Victims of War-without-Fighting

July 15, 1995|By GLENN McNATT

I went down to Washington the other day to see the Smithsonian's new exhibit on the Enola Gay, the B-29 bomber that dropped the atomic bomb on Hiroshima.

It is an impressive exhibit, though far smaller than the one envisioned before veterans' groups forced the Smithsonian to scrap most of the text and pictures dealing with President Truman's decision to use the bomb, and with the destruction it wrought. The veterans complained that the original exhibit painted the United States as a racist aggressor and made scant mention of Japan's own culpability for the war.

As a lifelong airplane buff and sometime pilot, I can pretty much do without the commentary because I am also a former close student of World War II who long ago made up his mind that the decision to use the bomb was probably inevitable given the expected costs of a U.S. invasion of Japan. The bomb was seen as a quick way to stop the killing -- by then Japan's defeat was a foregone conclusion -- and that is exactly what it did, albeit at terrible cost to the Japanese civilian population.

War, wrote the 19th-century German theoretician Karl von Clausewitz, is slaughter and maneuver. No theory can completely encompass it, he taught, because the multiplicity of simultaneous combats escapes theoretical grasp. That is why it so often is misleading to second-guess critical decisions in light of hindsight.

Today it is obvious even to schoolchildren that Pickett's charge cost Lee the battle at Gettysburg, or that Custer underestimated Sitting Bull. But it wasn't obvious to those commanders at the time. So, too, the decision to drop the bomb on Japan.

Sun-tzu, the 5th-century B.C. Chinese general who is the earliest military writer of whom we have record, taught that the highest form of generalship was to subdue the enemy without fighting.

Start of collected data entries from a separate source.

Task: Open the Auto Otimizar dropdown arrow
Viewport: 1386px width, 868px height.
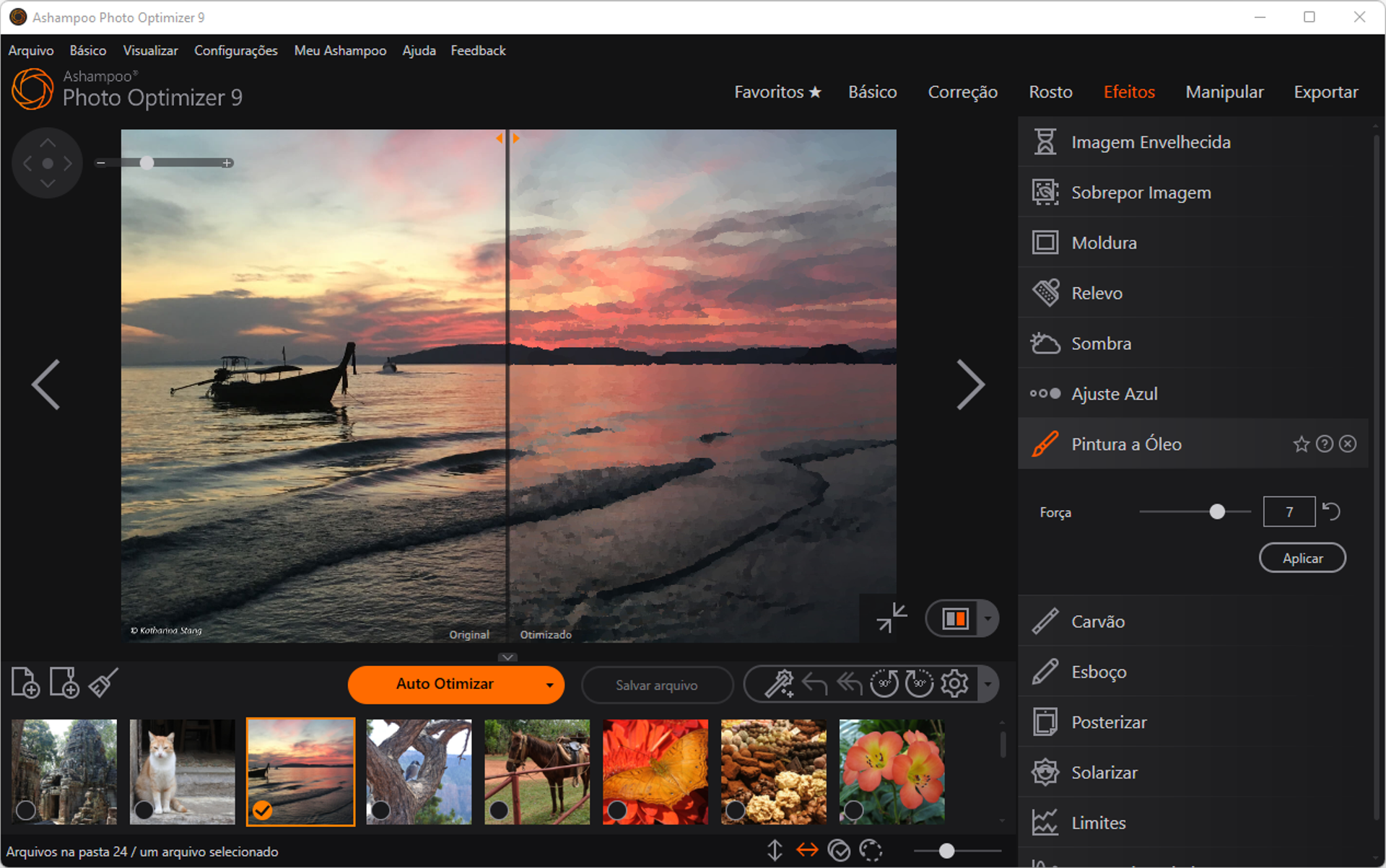Action: [x=549, y=685]
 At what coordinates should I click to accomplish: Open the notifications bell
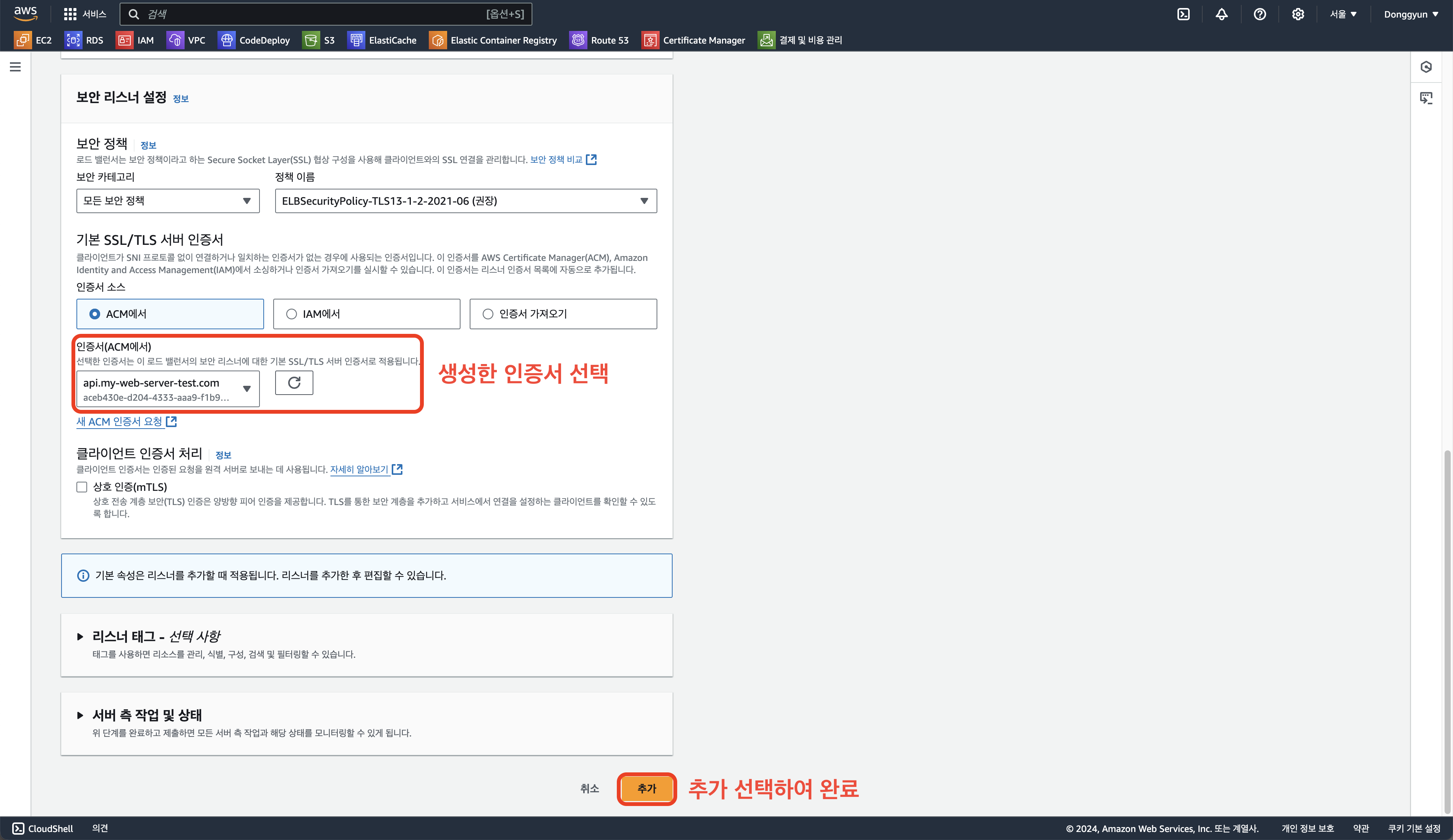pos(1221,15)
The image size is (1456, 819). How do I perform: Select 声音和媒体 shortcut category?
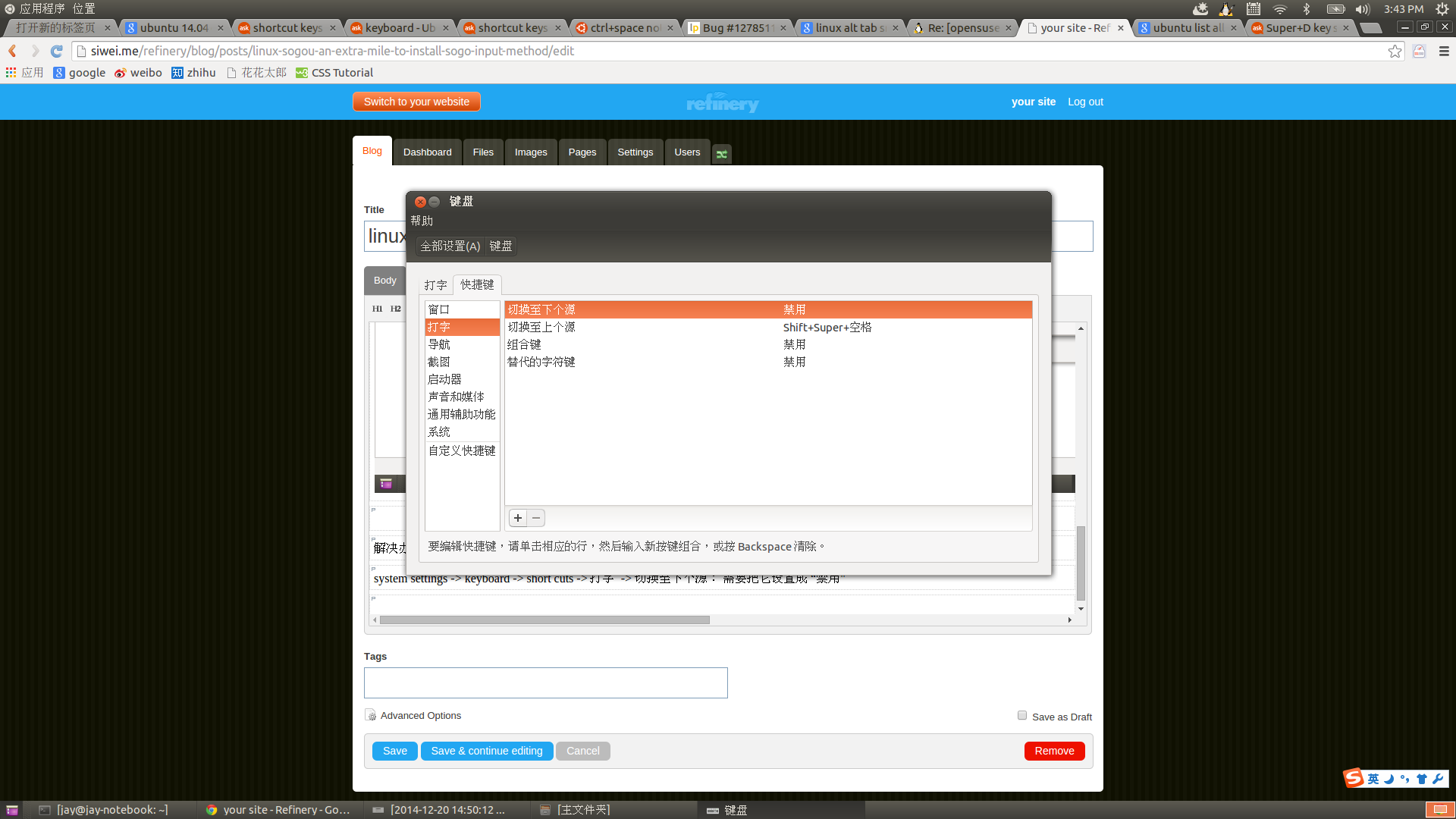point(456,397)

That essentially is what Truman was aiming for when he authorized the bombings of Hiroshima and Nagasaki, and it is certainly how most Americans at the time interpreted the attacks.

Only later did revisionist historians suggest that the bomb was unnecessary, that the Japanese would have surrendered within a few months even without a U.S. invasion, and that the Enola Gay's fateful flight was intended as much to put Stalin on notice as to cow the Emperor Hirohito.

This makes for fascinating speculation, but it is dubious history. Taking events out of the context of their own time in order to judge them by the standards of a later era almost invariably clouds, rather than clarifies, the issue.

Still, I believe the museum erred in not attending to the victims of Hiroshima. To my mind, they should occupy an honored place even in the annals of their former enemies.

The bombing of Hiroshima and Nagasaki was historical culmination and logical consequence of the total character of modern warfare, by which the old division between combatants and non-combatants was obliterated and every resource of the nation-state became subject to mobilization on behalf of the military effort. That pattern, first established during the American Civil War, has shaped every major conflict since, but it reached an unprecedented scale during World War II.

The 300,000 casualties at Hiroshima and Nagasaki represented only a tiny fraction of the estimated 50 million people, more than half of them civilians, who perished during the war. More people died in the conventional bombing of Tokyo than in the atomic blast at Hiroshima. The firestorm that leveled Dresden was comparable in destructiveness to the one that destroyed Nagasaki.

Yet the atomic bombings ushered in a new era unlike anything that had preceded it. It institutionalized the threat of global holocaust as a permanent possibility in a way that the concentration camps of Auschwitz and Buchenwald, dreadful as they were, could only hint at.

Not for nothing did Robert Oppenheimer, who led the team that developed the bomb, remark after the Trinity test blast in New Mexico: ''Now science has known evil.'' The deaths at Hiroshima are emblematic of that terrible new order as well as of all the waste of innocents in all the wars since time immemorial.

Somehow we are going to have to come to terms with the moral implications of America's having created the bomb and the world now dominated by its existence. It is an issue of responsibility rather than of guilt. But I can think of no better way to begin to address it than by acknowledging that the hapless victims of our triumph were human beings like ourselves.

Glenn McNatt writes editorials for The Baltimore Sun.